> [What the task asks]
Beginning at the line that contains "Image resolution: width=439", return every remaining line of the data below exactly; return nothing before it.

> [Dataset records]
........

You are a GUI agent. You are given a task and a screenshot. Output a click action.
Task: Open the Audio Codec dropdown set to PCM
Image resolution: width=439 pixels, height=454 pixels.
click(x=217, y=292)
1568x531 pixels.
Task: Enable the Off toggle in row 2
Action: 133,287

........

> [Reply]
Image resolution: width=439 pixels, height=454 pixels.
click(x=217, y=292)
1568x531 pixels.
Task: Enable the Off toggle in row 2
Action: 133,287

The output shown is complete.